What is needed =>
The answer should contain all of the records below, each one copied word for word.

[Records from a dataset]
· · · · ·

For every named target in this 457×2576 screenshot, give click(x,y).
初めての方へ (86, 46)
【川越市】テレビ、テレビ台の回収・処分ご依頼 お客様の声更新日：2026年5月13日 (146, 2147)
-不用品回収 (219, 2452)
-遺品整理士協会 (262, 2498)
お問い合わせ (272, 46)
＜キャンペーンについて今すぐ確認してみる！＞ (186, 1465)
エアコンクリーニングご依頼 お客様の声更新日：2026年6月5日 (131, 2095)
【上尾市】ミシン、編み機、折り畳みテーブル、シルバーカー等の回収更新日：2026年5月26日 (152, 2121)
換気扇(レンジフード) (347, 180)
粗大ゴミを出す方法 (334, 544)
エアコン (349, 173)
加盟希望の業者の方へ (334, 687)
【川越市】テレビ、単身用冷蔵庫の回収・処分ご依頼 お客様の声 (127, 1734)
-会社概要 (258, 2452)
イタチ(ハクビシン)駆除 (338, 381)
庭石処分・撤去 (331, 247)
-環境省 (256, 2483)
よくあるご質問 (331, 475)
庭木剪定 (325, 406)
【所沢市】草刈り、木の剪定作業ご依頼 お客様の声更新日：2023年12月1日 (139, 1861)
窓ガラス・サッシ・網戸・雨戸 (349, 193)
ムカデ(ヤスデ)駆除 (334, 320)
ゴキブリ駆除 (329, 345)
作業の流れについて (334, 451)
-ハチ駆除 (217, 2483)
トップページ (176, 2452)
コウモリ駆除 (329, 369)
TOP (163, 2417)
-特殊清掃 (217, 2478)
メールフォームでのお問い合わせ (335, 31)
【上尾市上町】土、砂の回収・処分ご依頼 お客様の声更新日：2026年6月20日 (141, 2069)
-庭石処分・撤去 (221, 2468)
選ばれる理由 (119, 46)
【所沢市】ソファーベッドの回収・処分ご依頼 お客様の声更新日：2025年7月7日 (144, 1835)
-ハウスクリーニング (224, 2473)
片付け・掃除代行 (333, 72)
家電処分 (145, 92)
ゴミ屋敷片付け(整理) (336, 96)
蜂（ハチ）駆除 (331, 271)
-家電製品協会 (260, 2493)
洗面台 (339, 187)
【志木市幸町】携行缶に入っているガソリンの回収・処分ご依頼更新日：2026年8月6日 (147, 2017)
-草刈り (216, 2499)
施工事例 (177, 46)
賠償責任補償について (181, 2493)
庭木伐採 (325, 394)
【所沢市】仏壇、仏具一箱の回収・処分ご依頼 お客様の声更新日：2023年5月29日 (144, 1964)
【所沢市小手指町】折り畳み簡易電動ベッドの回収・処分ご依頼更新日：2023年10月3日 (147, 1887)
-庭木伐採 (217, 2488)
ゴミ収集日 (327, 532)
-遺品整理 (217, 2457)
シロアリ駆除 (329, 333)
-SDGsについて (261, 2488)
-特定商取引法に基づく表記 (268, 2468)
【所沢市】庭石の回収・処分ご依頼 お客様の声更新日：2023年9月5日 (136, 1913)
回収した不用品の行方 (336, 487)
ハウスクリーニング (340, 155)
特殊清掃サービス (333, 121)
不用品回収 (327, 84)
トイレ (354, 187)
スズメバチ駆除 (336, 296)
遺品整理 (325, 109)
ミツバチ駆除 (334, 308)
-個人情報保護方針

· · · · ·

Solution =>
For every named target in this 457×2576 screenshot, give click(x,y).
初めての方へ (86, 46)
【川越市】テレビ、テレビ台の回収・処分ご依頼 お客様の声更新日：2026年5月13日 (146, 2147)
-不用品回収 (219, 2452)
-遺品整理士協会 (262, 2498)
お問い合わせ (272, 46)
＜キャンペーンについて今すぐ確認してみる！＞ (186, 1465)
エアコンクリーニングご依頼 お客様の声更新日：2026年6月5日 (131, 2095)
【上尾市】ミシン、編み機、折り畳みテーブル、シルバーカー等の回収更新日：2026年5月26日 (152, 2121)
換気扇(レンジフード) (347, 180)
粗大ゴミを出す方法 (334, 544)
エアコン (349, 173)
加盟希望の業者の方へ (334, 687)
【川越市】テレビ、単身用冷蔵庫の回収・処分ご依頼 お客様の声 (127, 1734)
-会社概要 (258, 2452)
イタチ(ハクビシン)駆除 (338, 381)
庭石処分・撤去 (331, 247)
-環境省 (256, 2483)
よくあるご質問 (331, 475)
庭木剪定 (325, 406)
【所沢市】草刈り、木の剪定作業ご依頼 お客様の声更新日：2023年12月1日 (139, 1861)
窓ガラス・サッシ・網戸・雨戸 (349, 193)
ムカデ(ヤスデ)駆除 (334, 320)
ゴキブリ駆除 (329, 345)
作業の流れについて (334, 451)
-ハチ駆除 (217, 2483)
トップページ (176, 2452)
コウモリ駆除 (329, 369)
TOP (163, 2417)
-特殊清掃 (217, 2478)
メールフォームでのお問い合わせ (335, 31)
【上尾市上町】土、砂の回収・処分ご依頼 お客様の声更新日：2026年6月20日 (141, 2069)
-庭石処分・撤去 (221, 2468)
選ばれる理由 (119, 46)
【所沢市】ソファーベッドの回収・処分ご依頼 お客様の声更新日：2025年7月7日 (144, 1835)
-ハウスクリーニング (224, 2473)
片付け・掃除代行 (333, 72)
家電処分 (145, 92)
ゴミ屋敷片付け(整理) (336, 96)
蜂（ハチ）駆除 (331, 271)
-家電製品協会 (260, 2493)
洗面台 (339, 187)
【志木市幸町】携行缶に入っているガソリンの回収・処分ご依頼更新日：2026年8月6日 (147, 2017)
-草刈り (216, 2499)
施工事例 (177, 46)
賠償責任補償について (181, 2493)
庭木伐採 (325, 394)
【所沢市】仏壇、仏具一箱の回収・処分ご依頼 お客様の声更新日：2023年5月29日 (144, 1964)
【所沢市小手指町】折り畳み簡易電動ベッドの回収・処分ご依頼更新日：2023年10月3日 (147, 1887)
-庭木伐採 (217, 2488)
ゴミ収集日 (327, 532)
-遺品整理 (217, 2457)
シロアリ駆除 (329, 333)
-SDGsについて (261, 2488)
-特定商取引法に基づく表記 (268, 2468)
【所沢市】庭石の回収・処分ご依頼 お客様の声更新日：2023年9月5日 (136, 1913)
回収した不用品の行方 (336, 487)
ハウスクリーニング (340, 155)
特殊清掃サービス (333, 121)
不用品回収 (327, 84)
トイレ (354, 187)
スズメバチ駆除 (336, 296)
遺品整理 (325, 109)
ミツバチ駆除 (334, 308)
-個人情報保護方針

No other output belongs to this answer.